Source document:
════
The actual simulations carried out at the base of Figure 1 primarily involve using the Glasgow 3D 'atomistic' drift/diffusion (DD) simulator (Roy  $\it et al. 2006$ ). The DD approach accurately models transistor characteristics in the sub-threshold regime, making it well suited for the study of  $\it V_T$  fluctuations. The simulator includes Density Gradient quantum corrections (Ancona and Tiersten 1987), which accurately capture quantum confinement effects and are essential for preventing artificial charge trapping in the sharply resolved Coulomb potential of discrete impurities. Each device is also fully independent, allowing the problem to be easily parallelized using a task farming approach. The 35 nm gate length transistor used in the simulation studies was published by Toshiba (Inaba  $\it et al. 2002$ ) and the simulator was calibrated to the experimental characteristics of this device. Structural data for the device was obtained through commercial TCAD process simulation. The doping profile structure and characteristics of the Toshiba device are shown in Figure 2.



Figure 2:  $I_DV_G$  characteristics of the 35 nm Toshiba device as produced by the Glasgow simulator at a low drain voltage of 50 mV and a high drain voltage of 850 mV, calibrated against results obtained from both TCAD process simulation and experiment. The continuous doping profile is shown inset.

In order to accurately model  $V_T$  variations, it is necessary to simulate very large numbers of devices. This is necessary both to reduce statistical noise in the resulting parameter distributions and to allow statistically rare devices to be studied in detail. Performing these large numbers of simulations required significant technical challenges to be overcome. It is extremely important to be able to track failed and/or numerically unstable simulations, since it is of vital importance to ensure that duplicate devices are not included in the output ensemble in order to preserve the integrity of statistical calculations. It is generally

beyond the scope of the grid software to track specific conditions within an individual job, so various tools had to be developed to manage the output data during the lifetime of active simulations.

## 3. nanoCMOS Scientific Results & Discussion

Having performed 100,000 3D simulations of the 35 nm device we have been able to investigate its properties on a statistical level, and the distribution of random dopant induced threshold voltage fluctuations in the simulated ensemble can be seen in Figure 3. These fluctuations arise from the fact that each macroscopically similar device will have, both a different number of and microscopically different configurations of dopant atoms. It is important to have accurate models of the tails of the distribution (at  $6\sigma$  and greater) so that the impact of statistically rare devices on circuit performance may be properly assessed. This is currently only possible through a 'brute force' approach, necessitating very large numbers of simulations. In order, to assess the accuracy of the simulation ensemble we have calculated the  $\chi^2$  errors of the statistical moments of the threshold voltage distribution as a function of the ensemble size. These are shown in Figures 4(a) and (b), where it can be seen that enabling larger scale simulations using grid technology has greatly improved the accuracy of our description of random dopant fluctuations.
════
Information shown:
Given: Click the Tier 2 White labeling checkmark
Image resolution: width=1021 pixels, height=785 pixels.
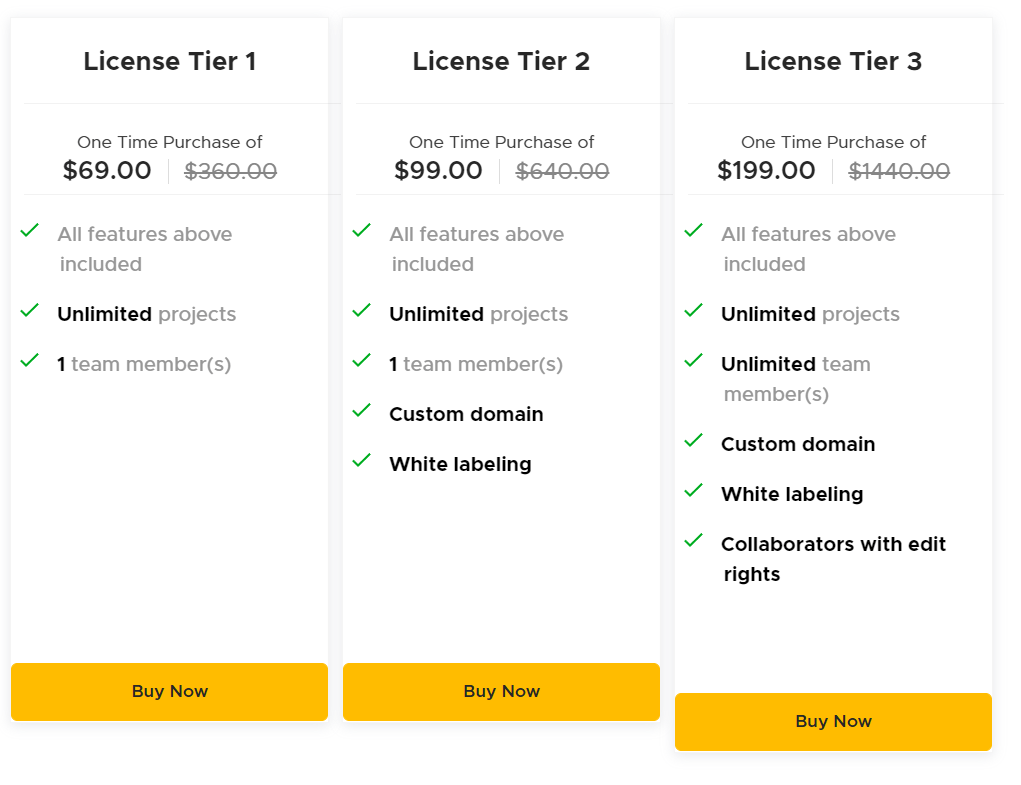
════
Quote the transistor simulation text from "beyond the scope" up to and including "of active simulations.".

Solution to this exercise:
beyond the scope of the grid software to track specific conditions within an individual job, so various tools had to be developed to manage the output data during the lifetime of active simulations.